Table 4. The gains of PID and FOPID controllers for vehicle angular motion.

Gains/Methods	ZN	CC	BFA	CFE	Oustaloup
Proportional gain $\left(K_p\right)$.	1.94	2.22	8.46	48	59
Integral gain $\left(K_i\right)$.	1.02	1.01	10.57	24.2411	9.8834
Differential gain $\left(K_d\right)$.	0.922	0.745	13.10	51	61
$\gamma$	1	1	1	0.9110	0.821
$\rho$	1	1	1	0.7119	0.7167

shows the gains of the fractional-order PID controllers for each method,

Table 5. Step responses of $H_6\left(s\right)$, $H_7\left(s\right)$, $H_8\left(s\right)$, $H_9\left(s\right)$ and $H_{10}\left(s\right)$.
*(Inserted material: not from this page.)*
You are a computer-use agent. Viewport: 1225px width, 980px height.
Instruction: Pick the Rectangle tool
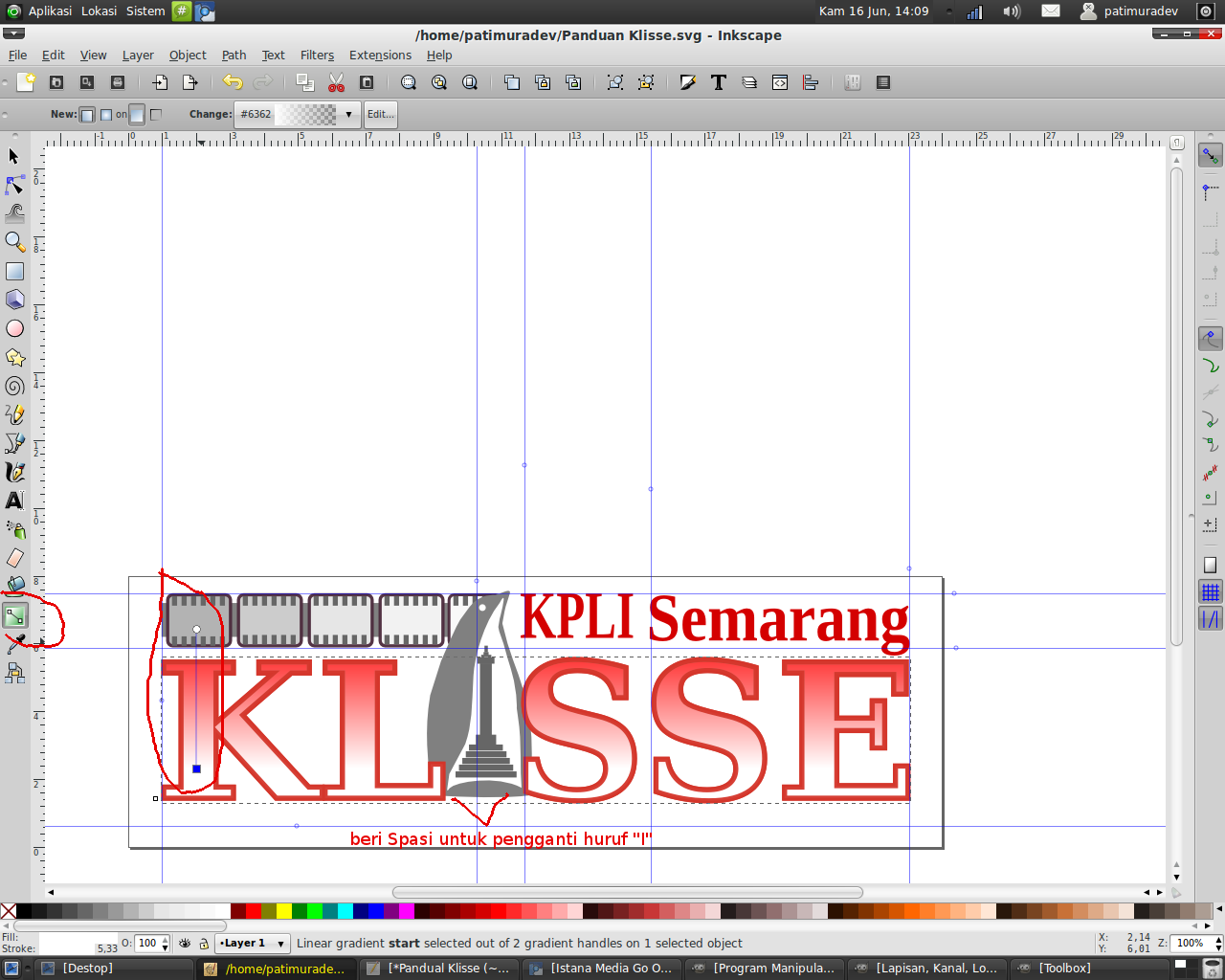click(14, 271)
Step Response	${\mathit{H}}_5\left(\mathit{s}\right)$	${\mathit{H}}_6\left(\mathit{s}\right)$	${\mathit{H}}_8\left(\mathit{s}\right)$	${\mathit{H}}_7\left(\mathit{s}\right)$	${\mathit{H}}_8\left(\mathit{s}\right)$
Rise time.	0.2831	0.2316	1.0025	2.8371	2.6644
Settling time.	1.3539	1.2385	19.6450	26.0728	20.0318
Settling minimum.	0.9056	0.9053	0.8478	0.8669	0.8747
Settling maximum.	1.1989	1.2447	1.2566	1.2999	1.2888
Overshoot.	19.921	24.5356	25.6579	29.9886	28.8789
Undershoot.	0	0	0	0	0
Peak.	1.1989	1.2447	1.2566	1.2999	1.2888
Peak time.	0.6748	0.5863	2.8777	6.2479	6.0252

shows their dynamic results and, finally, Figure 3 shows the effect of applying the different methods on the fractional-order PID controller and the greater stability of the CFE and Oustaloup methods.

4. Conclusions

In order to obtain the best performance of passenger car movement and stability on and off the roads, along with higher flexibility on straight and angular roads according to changing conditions and safety from sudden obstacles that appear on the roads, different control units have been designed. In particular, different $P{I}^{\gamma }{D}^{\rho }$-controllers were established based on the application of the PSO algorithm simultaneously with the use of two different approximations of the fractional-order integro-differential Laplacian operators. These approximations are Oustaloup’s approximation and the continued fractional expansion (CFE) approximation. Based on the numerical results gained from several performed comparisons, we conclude that there are significant improvements in the step responses achieved by using $P{I}^{\gamma }{D}^{\rho }$-controllers over using PID controllers. In particular, in order not to obtain too much overshoot, we can implement the best controller among all of the proposed controllers, which is the $P{I}^{\gamma }{D}^{\rho }$-controller that was established by executing the PSO algorithm through the CFE approach. On the other hand, in order to obtain the fastest step response and fastest settling time, one may choose the $P{I}^{\gamma }{D}^{\rho }$-controller, which was established by executing the PSO algorithm through Oustaloup’s approach. In general, the $P{I}^{\gamma }{D}^{\rho }$-controller provides an autonomous vehicle with more stable results than that of the PID controller.